Lately I’ve been feeling out of sorts, a little discombobulated. It’s hard to feel like things are moving forward in the midst of so much uncertainty. The pandemic. Economic uncertainties. Deaths. Violent protests. Riots. Looting. The National Guard in Beverly Hills. Iconic stretches of Melrose boarded up. It’s all unsettling.
And yet, I’m able to find some solace in the slow reopening of our city. Restaurants now are seating diners at 25% capacity. Synagogues are beginning to open for socially distanced minyanim — but only if you’re pre-registered. Hair salons are beginning to book appointments. And gyms carefully are planning their reopening. These are good signs.
But the greatest pieces of chizuk (strength) I’ve received thus far didn’t come from a rabbi, or disease specialist, or Harvard economist, or politician. It came from a book about spirituality written for adolescents, and a Facebook post reminding everyone to light two candles for Sivan 23 (after nightfall on June 15).
So what were the messages that helped to shift my mindset from one of apprehension to quiet confidence?
Every Shabbat, my daughter reads a chapter from a book about the adolescent spiritual voyage titled “Living Emunah for Teens” by Rabbi David Ashear. I listen to each chapter but don’t usually put much credence into the messages being conveyed. I enjoy the sound of her voice more than I relate to the messages in the book. I am a religious Jew, but I don’t necessarily prescribe to esoteric doctrines. But things changed for me one recent Shabbat.
My daughter landed upon a chapter titled “Pray for the Power to Pray.” The title immediately caught my attention. I pray regularly, but my prayers have been dispassionate. Everything has been said by rote. There’s been nothing behind the words except the mechanics associated with each prayer — stand, sit, bow. And so this title stirred something in me, and I paid closer attention to her reading of this particular chapter.
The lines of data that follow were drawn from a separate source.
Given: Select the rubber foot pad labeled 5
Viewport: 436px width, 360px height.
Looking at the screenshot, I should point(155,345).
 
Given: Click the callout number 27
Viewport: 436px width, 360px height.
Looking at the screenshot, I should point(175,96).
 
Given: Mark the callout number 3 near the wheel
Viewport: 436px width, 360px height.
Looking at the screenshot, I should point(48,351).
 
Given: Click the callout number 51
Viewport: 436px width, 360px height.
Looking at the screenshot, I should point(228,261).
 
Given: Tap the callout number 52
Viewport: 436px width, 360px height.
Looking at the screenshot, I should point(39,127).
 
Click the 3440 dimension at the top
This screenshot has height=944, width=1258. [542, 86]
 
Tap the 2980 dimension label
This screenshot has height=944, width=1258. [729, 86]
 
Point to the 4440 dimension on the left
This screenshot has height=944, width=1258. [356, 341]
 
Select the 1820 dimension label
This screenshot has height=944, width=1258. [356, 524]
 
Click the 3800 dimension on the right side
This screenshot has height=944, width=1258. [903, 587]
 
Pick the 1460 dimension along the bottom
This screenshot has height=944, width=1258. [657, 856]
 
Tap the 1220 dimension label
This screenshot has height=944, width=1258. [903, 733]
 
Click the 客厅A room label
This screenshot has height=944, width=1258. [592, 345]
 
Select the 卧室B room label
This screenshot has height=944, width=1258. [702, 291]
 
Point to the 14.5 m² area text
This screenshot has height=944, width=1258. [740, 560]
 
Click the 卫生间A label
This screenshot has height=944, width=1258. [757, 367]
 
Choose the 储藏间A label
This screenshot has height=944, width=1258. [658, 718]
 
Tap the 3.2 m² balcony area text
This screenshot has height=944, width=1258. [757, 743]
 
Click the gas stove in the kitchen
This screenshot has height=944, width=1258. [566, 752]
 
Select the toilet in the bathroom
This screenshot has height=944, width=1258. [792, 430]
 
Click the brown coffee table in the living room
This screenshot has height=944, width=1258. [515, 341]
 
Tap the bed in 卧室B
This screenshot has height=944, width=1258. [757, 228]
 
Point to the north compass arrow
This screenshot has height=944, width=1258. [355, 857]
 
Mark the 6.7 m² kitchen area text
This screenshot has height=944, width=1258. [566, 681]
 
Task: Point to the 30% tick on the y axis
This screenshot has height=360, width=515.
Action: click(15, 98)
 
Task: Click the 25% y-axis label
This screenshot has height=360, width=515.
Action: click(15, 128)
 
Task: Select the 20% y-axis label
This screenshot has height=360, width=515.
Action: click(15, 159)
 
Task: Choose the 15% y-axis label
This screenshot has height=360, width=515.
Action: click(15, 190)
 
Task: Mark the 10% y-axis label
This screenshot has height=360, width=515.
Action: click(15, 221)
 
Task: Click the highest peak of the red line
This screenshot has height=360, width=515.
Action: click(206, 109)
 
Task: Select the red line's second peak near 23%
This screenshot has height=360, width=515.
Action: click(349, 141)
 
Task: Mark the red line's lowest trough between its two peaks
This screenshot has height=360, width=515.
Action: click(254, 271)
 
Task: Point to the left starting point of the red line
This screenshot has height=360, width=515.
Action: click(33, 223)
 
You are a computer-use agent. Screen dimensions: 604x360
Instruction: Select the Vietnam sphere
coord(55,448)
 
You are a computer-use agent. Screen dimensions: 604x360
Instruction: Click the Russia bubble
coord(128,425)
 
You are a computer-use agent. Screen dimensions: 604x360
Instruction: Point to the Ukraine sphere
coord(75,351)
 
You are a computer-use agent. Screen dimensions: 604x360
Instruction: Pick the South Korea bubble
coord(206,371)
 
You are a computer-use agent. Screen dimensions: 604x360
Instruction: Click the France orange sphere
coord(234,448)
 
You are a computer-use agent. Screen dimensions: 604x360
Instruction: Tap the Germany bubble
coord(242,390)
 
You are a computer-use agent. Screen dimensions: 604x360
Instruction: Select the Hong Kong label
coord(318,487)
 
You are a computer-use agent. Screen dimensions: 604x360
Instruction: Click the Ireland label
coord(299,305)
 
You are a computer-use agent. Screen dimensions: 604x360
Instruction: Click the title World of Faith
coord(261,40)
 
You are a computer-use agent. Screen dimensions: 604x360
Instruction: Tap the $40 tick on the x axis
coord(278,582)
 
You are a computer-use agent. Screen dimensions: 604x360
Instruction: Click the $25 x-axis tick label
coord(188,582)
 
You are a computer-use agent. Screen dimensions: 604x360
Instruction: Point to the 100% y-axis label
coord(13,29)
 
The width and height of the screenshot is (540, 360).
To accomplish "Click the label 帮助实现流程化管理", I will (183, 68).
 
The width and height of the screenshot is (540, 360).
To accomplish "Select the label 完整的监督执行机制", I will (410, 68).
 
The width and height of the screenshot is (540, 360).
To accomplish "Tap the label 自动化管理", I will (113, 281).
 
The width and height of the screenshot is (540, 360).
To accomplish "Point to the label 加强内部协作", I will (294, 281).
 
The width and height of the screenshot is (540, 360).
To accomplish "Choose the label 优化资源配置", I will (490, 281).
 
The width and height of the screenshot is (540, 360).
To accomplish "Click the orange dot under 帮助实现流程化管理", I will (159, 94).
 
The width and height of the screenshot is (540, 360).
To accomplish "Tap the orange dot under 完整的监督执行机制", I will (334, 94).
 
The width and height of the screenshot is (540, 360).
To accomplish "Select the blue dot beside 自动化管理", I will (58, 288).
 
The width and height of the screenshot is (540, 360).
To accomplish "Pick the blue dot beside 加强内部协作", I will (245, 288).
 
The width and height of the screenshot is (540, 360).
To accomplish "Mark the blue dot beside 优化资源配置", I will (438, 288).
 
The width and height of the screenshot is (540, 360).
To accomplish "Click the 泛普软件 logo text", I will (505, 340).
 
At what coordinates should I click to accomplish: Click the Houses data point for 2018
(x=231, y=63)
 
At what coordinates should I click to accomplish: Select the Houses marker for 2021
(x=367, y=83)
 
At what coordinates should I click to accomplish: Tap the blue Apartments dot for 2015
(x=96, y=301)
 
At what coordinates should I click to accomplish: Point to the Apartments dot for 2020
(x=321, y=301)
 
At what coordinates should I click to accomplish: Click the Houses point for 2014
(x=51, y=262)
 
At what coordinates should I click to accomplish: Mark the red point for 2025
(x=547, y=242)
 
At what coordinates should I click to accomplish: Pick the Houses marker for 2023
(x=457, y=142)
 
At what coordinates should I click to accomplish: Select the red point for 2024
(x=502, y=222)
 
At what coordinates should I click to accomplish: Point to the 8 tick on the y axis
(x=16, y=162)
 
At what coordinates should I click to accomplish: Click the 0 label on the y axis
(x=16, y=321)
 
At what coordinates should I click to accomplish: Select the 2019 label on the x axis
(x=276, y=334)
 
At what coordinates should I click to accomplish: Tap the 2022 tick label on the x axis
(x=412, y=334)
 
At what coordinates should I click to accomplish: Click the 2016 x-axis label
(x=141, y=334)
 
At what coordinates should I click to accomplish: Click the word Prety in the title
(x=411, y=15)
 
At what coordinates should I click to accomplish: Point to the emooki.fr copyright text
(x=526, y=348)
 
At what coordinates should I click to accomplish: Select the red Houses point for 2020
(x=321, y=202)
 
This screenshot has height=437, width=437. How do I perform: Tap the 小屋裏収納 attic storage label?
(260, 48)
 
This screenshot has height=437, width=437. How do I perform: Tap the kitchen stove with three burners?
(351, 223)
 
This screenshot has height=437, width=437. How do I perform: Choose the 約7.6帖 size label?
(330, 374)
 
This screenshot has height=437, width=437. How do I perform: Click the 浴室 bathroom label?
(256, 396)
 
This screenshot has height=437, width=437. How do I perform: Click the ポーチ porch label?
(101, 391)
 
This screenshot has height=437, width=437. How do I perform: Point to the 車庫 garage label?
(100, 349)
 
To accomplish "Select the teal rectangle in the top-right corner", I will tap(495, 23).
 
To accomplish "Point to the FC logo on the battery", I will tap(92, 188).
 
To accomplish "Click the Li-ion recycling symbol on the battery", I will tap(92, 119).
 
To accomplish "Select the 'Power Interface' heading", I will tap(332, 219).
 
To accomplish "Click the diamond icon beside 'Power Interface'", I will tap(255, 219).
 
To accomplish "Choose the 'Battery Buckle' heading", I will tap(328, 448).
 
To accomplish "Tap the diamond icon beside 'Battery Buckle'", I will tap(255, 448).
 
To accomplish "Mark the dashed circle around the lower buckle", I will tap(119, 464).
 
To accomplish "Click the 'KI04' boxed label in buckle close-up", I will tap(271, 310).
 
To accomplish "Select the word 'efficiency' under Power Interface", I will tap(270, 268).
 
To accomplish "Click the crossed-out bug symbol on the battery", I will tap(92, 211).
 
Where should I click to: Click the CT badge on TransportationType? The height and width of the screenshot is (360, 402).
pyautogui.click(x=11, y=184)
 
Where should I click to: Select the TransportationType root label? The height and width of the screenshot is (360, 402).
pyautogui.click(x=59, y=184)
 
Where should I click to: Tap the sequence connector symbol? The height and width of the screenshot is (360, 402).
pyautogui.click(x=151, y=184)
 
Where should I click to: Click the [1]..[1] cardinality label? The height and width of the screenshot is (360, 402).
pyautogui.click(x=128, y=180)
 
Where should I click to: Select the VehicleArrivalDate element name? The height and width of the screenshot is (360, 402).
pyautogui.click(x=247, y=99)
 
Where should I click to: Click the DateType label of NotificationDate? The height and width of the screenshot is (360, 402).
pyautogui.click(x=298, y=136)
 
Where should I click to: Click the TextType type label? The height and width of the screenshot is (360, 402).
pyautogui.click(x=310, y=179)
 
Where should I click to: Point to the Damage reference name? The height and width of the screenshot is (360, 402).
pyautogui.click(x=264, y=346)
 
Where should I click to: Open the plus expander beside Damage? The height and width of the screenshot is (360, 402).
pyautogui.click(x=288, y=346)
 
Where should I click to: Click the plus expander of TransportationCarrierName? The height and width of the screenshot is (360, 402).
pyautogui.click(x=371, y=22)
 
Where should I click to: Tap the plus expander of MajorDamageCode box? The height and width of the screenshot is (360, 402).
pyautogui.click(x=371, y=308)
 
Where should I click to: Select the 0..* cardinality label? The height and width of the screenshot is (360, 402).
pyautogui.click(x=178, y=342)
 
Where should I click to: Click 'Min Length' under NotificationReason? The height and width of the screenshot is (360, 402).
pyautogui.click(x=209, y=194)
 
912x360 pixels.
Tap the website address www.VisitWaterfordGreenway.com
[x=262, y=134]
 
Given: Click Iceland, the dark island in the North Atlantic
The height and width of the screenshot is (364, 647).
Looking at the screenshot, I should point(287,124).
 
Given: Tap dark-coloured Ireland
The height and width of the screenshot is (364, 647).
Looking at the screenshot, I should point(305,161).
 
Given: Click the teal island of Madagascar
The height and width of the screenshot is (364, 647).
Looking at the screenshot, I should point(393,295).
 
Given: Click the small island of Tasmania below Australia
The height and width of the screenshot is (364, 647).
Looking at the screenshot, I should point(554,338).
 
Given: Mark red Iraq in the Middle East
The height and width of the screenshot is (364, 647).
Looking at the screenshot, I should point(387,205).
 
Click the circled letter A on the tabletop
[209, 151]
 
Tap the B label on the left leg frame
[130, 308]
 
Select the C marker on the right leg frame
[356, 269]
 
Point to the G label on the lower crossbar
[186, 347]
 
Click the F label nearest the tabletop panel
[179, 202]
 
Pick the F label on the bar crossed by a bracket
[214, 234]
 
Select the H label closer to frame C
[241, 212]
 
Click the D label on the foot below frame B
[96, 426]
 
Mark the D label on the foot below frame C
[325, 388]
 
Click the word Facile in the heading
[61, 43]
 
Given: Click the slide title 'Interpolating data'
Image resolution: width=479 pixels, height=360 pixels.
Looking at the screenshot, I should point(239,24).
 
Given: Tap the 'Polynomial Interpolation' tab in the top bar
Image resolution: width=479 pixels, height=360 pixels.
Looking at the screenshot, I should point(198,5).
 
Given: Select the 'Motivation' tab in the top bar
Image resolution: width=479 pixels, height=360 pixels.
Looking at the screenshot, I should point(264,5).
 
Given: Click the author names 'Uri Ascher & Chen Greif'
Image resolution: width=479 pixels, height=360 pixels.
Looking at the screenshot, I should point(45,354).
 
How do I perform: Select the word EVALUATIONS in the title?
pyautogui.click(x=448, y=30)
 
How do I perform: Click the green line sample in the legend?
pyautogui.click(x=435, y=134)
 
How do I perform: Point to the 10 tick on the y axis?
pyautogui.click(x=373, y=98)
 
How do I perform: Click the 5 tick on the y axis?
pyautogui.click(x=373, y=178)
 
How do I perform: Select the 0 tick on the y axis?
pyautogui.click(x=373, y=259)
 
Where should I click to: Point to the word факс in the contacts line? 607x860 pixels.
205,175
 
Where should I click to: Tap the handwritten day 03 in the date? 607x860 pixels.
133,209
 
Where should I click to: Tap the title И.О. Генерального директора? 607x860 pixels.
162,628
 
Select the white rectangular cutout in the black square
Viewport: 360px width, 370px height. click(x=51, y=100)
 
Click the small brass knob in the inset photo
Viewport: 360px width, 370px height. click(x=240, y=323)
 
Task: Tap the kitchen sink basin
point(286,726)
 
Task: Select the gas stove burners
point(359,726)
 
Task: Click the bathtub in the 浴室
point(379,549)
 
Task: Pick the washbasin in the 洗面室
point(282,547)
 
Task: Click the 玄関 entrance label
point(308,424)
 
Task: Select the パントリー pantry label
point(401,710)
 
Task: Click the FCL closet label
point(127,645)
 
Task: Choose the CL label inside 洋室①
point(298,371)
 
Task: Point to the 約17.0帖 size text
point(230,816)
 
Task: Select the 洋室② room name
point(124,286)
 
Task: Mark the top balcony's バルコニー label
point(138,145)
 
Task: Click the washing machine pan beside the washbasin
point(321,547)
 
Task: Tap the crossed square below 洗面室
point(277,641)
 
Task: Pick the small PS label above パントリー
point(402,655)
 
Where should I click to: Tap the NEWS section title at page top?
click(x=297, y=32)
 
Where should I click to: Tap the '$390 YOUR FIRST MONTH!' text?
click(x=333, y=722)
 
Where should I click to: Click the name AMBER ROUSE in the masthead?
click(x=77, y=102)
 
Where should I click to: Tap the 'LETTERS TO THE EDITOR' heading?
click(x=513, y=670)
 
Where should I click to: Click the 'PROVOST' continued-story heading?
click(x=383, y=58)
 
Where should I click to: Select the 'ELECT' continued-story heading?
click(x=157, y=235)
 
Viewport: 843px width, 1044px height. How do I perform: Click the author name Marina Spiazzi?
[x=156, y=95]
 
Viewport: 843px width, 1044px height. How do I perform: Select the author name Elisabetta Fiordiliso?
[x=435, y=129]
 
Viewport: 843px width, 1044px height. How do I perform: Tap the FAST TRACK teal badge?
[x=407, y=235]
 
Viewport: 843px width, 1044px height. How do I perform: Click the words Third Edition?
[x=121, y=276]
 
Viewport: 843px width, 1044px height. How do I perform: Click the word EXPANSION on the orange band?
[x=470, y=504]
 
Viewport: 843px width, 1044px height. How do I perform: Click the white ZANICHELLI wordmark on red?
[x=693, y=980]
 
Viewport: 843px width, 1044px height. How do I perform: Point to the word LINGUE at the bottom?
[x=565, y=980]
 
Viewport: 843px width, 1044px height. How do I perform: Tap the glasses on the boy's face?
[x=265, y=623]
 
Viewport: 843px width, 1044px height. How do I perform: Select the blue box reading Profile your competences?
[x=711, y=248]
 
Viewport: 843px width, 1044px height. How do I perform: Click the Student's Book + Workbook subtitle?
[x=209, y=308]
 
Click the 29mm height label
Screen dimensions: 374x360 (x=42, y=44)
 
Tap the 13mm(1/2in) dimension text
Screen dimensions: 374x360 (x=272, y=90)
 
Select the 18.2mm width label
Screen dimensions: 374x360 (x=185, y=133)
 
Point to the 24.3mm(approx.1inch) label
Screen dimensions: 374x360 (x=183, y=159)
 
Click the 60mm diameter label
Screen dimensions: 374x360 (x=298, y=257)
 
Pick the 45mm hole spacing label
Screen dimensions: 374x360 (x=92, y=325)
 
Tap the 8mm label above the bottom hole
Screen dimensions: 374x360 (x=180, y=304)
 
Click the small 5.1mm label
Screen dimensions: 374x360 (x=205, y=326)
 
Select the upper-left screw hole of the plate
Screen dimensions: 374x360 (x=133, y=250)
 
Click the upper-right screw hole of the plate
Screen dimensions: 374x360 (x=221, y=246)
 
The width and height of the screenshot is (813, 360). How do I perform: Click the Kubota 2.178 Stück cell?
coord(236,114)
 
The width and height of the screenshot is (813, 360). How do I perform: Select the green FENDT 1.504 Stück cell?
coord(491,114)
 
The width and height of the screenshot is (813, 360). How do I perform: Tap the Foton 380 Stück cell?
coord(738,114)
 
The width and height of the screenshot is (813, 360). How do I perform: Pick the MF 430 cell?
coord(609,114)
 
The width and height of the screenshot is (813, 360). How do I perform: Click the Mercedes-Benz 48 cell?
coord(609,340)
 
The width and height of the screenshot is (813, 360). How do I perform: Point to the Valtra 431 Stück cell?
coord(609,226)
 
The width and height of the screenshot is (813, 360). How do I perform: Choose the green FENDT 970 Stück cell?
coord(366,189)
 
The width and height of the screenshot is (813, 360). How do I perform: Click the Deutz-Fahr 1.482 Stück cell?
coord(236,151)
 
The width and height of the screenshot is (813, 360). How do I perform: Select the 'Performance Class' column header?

Given that we’re all experiencing so much trauma and uncertainty right now, I guess I desperately needed to hear that God “knows what we’re up against — and it’s all part of His plan — [that] He leaves us with one phone number we need to call when [things become] too difficult for us to handle alone. ‘Call on Me!’ He tells us.” And then my daughter went on to read that “it is precisely when we feel disconnected from Him that He wants us to dial His number. When we’re having trouble praying with focus and sincerity, He wants us to pray for the ability to pray.” These words hit home for me. I’d been feeling guilty about not praying with kavanah, and here was an easy-to-use solution. Sometimes just focusing on the need to focus is enough. Sometimes just getting out of your head and just being is enough. Sometimes just praying for inspiration is enough. I needed to relax, stop trying to fill myself with false humility and just let the words fill me — however they might — with no expectations.
Just as I settled into this permission to relax in prayer, a notification popped up on my Facebook feed in a cooking forum. It was a reminder to light two candles for 23 Sivan — a very auspicious (and little known) day in the Jewish calendar. On that day in 355 B.C.E., Haman’s proclamation for the destruction of the Jewish people was overturned. This date is read three times in the Megillah on Purim. Many people believe that if you light two memorial candles (one for Mordecai and one for Esther), and pray for something important and perhaps even seemingly unattainable, it will be fulfilled by God.
Two back-to-back messages about prayer. One telling me to just relax and not expect too much from myself, and one telling me that even though I don’t always feel fully connected to God, I can still ask and work toward even the seemingly impossible. This was precisely what I needed to get myself back on track and moving forward — even in the midst of so much uncertainty.
Rebecca Coen is a senior consultant at Rejac Consulting in Los Angeles.